On imagine souvent la discrimination liée à l’âge sous la forme de remarques ou de plaisanteries. Elle prend pourtant, très concrètement, la forme de portes qui se ferment : un crédit refusé, un formulaire impossible à remplir seul, un interlocuteur qui n’existe plus. C’est ce que documente le Défenseur des droits, l’autorité administrative indépendante chargée en France de lutter contre les discriminations, dans ses travaux consacrés aux personnes âgées.
Des chiffres qui donnent la mesure du problème
Selon les données publiées par le Défenseur des droits, 19 % des personnes de 65 ans et plus déclarent avoir été victimes d’une discrimination liée à leur âge, et 30 % en ont été témoins au cours de leur vie. Un quart des personnes de cette tranche d’âge (25 %) rencontrent des difficultés dans leurs démarches administratives, et 15 % finissent par abandonner une démarche faute d’avoir pu la mener à son terme. Autre donnée frappante : moins de 12 % des victimes engagent une procédure pour faire valoir leurs droits, ce qui laisse penser que ces chiffres ne représentent qu’une partie de la réalité.

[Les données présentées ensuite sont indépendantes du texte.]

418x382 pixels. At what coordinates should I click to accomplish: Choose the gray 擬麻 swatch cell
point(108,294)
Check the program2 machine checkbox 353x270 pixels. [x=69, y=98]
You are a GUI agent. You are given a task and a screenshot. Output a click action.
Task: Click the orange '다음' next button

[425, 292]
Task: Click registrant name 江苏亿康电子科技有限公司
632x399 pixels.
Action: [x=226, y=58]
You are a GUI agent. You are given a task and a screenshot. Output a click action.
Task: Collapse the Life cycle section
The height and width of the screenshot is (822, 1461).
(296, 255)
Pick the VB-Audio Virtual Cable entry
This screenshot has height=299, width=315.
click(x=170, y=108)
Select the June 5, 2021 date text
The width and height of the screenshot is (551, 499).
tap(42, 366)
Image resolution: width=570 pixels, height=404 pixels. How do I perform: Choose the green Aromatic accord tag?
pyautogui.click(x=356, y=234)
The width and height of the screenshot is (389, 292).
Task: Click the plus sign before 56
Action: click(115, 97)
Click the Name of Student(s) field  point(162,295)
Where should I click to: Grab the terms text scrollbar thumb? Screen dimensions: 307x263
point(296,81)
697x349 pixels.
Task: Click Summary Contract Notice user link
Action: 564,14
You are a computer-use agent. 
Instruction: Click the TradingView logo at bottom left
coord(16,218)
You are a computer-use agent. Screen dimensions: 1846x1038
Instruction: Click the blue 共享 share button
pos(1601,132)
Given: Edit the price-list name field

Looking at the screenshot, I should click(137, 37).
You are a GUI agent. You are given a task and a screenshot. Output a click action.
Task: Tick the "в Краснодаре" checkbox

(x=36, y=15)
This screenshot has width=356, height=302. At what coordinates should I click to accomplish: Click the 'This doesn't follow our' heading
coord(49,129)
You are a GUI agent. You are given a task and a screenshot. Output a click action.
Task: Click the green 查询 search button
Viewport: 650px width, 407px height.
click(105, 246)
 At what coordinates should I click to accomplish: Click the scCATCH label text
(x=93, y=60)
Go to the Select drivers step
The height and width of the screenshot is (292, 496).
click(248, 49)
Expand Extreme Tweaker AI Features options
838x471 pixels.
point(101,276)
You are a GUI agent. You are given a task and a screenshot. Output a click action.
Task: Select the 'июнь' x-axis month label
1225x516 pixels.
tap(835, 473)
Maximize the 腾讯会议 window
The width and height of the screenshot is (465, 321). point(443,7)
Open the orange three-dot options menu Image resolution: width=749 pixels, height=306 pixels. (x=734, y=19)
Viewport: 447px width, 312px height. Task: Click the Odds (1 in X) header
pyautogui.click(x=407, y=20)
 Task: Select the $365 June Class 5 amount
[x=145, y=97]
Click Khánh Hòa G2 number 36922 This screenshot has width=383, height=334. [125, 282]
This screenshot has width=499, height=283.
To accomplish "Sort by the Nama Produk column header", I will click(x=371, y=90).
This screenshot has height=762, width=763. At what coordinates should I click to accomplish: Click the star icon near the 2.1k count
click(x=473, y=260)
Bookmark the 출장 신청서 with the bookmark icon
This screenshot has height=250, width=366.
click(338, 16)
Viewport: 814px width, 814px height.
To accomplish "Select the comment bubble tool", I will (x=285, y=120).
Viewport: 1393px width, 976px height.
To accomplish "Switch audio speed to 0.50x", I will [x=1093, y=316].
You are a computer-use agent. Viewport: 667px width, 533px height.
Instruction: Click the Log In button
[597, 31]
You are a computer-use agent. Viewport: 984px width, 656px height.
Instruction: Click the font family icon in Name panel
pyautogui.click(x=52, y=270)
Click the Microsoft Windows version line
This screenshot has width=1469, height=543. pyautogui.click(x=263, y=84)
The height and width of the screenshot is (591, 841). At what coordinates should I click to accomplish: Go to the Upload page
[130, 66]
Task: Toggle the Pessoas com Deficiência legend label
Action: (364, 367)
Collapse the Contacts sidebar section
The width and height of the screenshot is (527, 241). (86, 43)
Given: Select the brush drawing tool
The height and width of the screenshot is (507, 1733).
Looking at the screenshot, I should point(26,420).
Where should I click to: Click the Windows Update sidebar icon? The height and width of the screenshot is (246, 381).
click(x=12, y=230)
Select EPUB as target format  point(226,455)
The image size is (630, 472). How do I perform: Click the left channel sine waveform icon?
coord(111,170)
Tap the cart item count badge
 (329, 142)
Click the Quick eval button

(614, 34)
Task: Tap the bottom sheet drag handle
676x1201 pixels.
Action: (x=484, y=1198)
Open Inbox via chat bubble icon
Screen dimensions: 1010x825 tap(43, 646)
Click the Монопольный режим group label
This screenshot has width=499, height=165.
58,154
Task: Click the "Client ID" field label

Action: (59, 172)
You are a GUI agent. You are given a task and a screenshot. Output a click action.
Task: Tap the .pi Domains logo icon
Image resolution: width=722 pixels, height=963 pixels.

Le secteur bancaire et l’assurance en première ligne
Le Défenseur des droits pointe en particulier le secteur financier : refus de crédit à la consommation motivés par un âge jugé « avancé », conditions spécifiques imposées par certains établissements bancaires ou d’assurance selon l’âge du demandeur. Ces pratiques, qui semblent parfois relever d’une prudence de gestion, peuvent en réalité constituer une discrimination directe lorsqu’elles reposent uniquement sur un critère d’âge, indépendamment de la situation réelle de la personne.
La double peine du numérique
Autre obstacle documenté : la dématérialisation croissante des services publics. Le Défenseur des droits relève que 26,7 % des 60-74 ans et 67,2 % des personnes de 75 ans et plus se trouvent en situation d’illectronisme — c’est-à-dire en difficulté, voire dans l’incapacité, d’utiliser les outils numériques. Or de plus en plus de démarches (impôts, retraite, santé, aides sociales) ne sont accessibles qu’en ligne. Résultat : des personnes parfaitement autonomes par ailleurs se retrouvent en difficulté simplement parce que l’administration a changé de canal.
Ce que cela signifie concrètement
Un accompagnant de personne âgée, cité dans les travaux du Défenseur des droits, résume ainsi ce vécu : « Je pense qu’ils souffrent de ne pas avoir d’interlocuteur en face d’eux qui les aide. » Cette phrase simple dit l’essentiel : ce n’est pas seulement une question de procédure, c’est une question de lien humain qui se distend, au moment même où les personnes concernées en ont le plus besoin.
Pourquoi cela concerne aussi les professionnels du prendre soin
Ces obstacles administratifs ne sont pas un sujet à part : ils s’ajoutent à la charge de celles et ceux qui accompagnent déjà les personnes âgées au quotidien — familles, aidants, professionnels des métiers du soin — et qui se retrouvent aussi à jouer un rôle de médiateur face à des institutions de moins en moins accessibles. Documenter ces situations, comme le fait le Défenseur des droits, est une première étape indispensable pour les faire reconnaître comme ce qu’elles sont : une forme concrète, quotidienne, d’âgisme institutionnel.
Source : Défenseur des droits — « Personnes âgées : des droits fragilisés par la dépendance et les discriminations » et « Études et résultats — Difficultés d’accès aux droits et discriminations liées à l’âge avancé ».